Favorite Things

You know what some of my favorite things are?  When two people are walking down the sidewalk side by side and another couple approaches also walking side by side, I like when someone from each pair goes in front or behind the other, single file, so passing is easy.  I like it when I see people walking through a parking lot, picking up trash and properly disposing of it even though it isn’t their trash.

Know what else?  I like it when you hold a door for someone, and they say thank you or when you let someone in in front of you while driving and they give you a wave of appreciation.  I think I like these things more than ever because they seem to be getting rarer and rarer.  They shouldn’t be rare.  They should be commonplace, common courtesy, common sense, whatever you want to label it.

It sometimes seems human beings have become an entitled bunch.  Can’t get to the front fast enough, can’t wait, can’t understand, can’t talk, can’t empathize.  As the Beatles song goes, “All through the day, I, me, mine. I, me, mine, I, me, mine”.  I realize that doesn’t apply to everyone, but it sure seems more frequent than ever.

That’s why, at Freedom, we emphasize the little things.  A greeting, a smile, a pleasant tone, a commitment to help, to serve and deliver a positive experience even if the face of difficult times.  We can’t change the world, but we can do our part, and by our example, we encourage others to do the same.

Technology Makes Things Better…Sometimes?

I was walking on the trail a couple days ago when my son Face-Time’d me from Portugal. It was just to touch base and let me know everything was fine. From 3,500 miles away it was like he was right next to me. That still amazes me. On the flip side, I made a call the other day from my office phone and had to leave a message. In that message I asked they call my cell phone and left that number, three times, only to have the call returned to my desk phone because that’s what popped up on their caller ID. Forget that I left a detailed message with specific instructions to call my cell. Their systems provided a number so why actually listen to my message?

Technology can be great. It can make life easier, convenient, help get things done faster, and so on, but it can’t replace good old-fashioned human interaction and attentiveness. We have the capabilities that allow members to do pretty much anything they want without interacting with a human being, yet they continue to do so. They call on the phone, they come into the branch, they send emails because they have a need.

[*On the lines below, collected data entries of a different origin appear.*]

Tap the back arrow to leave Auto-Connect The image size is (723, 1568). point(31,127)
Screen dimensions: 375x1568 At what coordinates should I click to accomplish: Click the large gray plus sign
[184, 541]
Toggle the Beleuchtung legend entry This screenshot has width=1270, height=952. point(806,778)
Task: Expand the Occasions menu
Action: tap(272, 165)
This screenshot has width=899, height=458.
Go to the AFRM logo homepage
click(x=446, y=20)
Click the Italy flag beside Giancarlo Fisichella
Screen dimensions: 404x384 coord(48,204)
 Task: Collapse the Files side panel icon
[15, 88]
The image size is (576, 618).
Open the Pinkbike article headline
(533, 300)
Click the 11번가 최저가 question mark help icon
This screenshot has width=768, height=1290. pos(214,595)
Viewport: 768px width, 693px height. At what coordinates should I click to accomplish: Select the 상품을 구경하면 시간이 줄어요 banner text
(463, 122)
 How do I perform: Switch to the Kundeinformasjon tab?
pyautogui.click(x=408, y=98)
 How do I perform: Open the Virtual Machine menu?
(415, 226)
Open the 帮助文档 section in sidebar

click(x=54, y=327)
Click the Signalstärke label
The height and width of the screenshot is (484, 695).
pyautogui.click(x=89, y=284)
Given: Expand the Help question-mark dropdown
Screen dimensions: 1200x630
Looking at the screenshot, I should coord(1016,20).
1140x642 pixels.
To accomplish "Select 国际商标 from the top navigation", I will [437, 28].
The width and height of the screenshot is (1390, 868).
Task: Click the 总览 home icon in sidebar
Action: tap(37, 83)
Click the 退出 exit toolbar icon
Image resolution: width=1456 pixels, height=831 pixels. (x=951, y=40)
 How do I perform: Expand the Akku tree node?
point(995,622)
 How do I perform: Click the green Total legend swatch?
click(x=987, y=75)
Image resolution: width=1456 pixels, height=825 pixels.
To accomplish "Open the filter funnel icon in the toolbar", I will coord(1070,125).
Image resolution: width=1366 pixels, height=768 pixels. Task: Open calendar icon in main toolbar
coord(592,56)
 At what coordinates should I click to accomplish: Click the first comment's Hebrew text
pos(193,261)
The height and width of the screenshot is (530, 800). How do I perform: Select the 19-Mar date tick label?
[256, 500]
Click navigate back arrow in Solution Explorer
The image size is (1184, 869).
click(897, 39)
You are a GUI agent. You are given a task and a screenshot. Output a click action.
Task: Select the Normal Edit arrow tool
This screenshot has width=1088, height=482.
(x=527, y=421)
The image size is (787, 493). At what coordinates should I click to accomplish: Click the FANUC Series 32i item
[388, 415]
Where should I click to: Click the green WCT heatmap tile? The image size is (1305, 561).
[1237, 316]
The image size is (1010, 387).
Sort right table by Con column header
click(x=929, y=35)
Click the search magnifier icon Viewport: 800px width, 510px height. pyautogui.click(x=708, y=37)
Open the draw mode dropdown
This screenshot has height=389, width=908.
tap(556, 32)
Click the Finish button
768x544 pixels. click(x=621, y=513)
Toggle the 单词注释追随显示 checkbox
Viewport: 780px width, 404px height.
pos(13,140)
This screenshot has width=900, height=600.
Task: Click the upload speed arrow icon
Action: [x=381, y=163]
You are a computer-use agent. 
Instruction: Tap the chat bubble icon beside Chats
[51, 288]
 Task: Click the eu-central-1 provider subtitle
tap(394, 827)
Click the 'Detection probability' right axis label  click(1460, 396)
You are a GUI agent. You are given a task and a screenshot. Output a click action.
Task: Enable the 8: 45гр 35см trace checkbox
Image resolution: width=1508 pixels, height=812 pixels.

Sometimes the technology alone can meet a need, but other times the need is more than transactional or informational. Members want understanding, compassion, someone to give advice or talk over options with. We are more than order takers; we are financial representatives, experts in our field, people that help our members make better decisions that can have a positive impact on their lives.

There are tremendous benefits to technology. We all need it, and depend on it; but we never lose sight of how important our members are. A cell phone can’t shake a hand or show appreciation; a PC can’t help you deal with an unexpected life change; a loan system can’t explain the benefits and risks of a purchase. There is an art to conversation and a physical and emotional benefit to engagement. Technology is just one tool we use to create the Freedom experience, but we never lose site of the importance of conversation.

Can We Talk?

I was recently sitting in a restaurant.  At the table next to me were a father and son. It was an average scene with seemingly nice people; the father apparently just off from work or on a lunch break and the child was about 5 or 6. What caught my attention was the dynamic between the two.

The father sat quietly looking down while eating and the child, with food of his own, stared down at a tablet playing a video game. I watched and waited. Minute by minute the scene played out the same way with only one variation; a request for ketchup which was quickly supplied. There was no interaction, no communication, the entire time.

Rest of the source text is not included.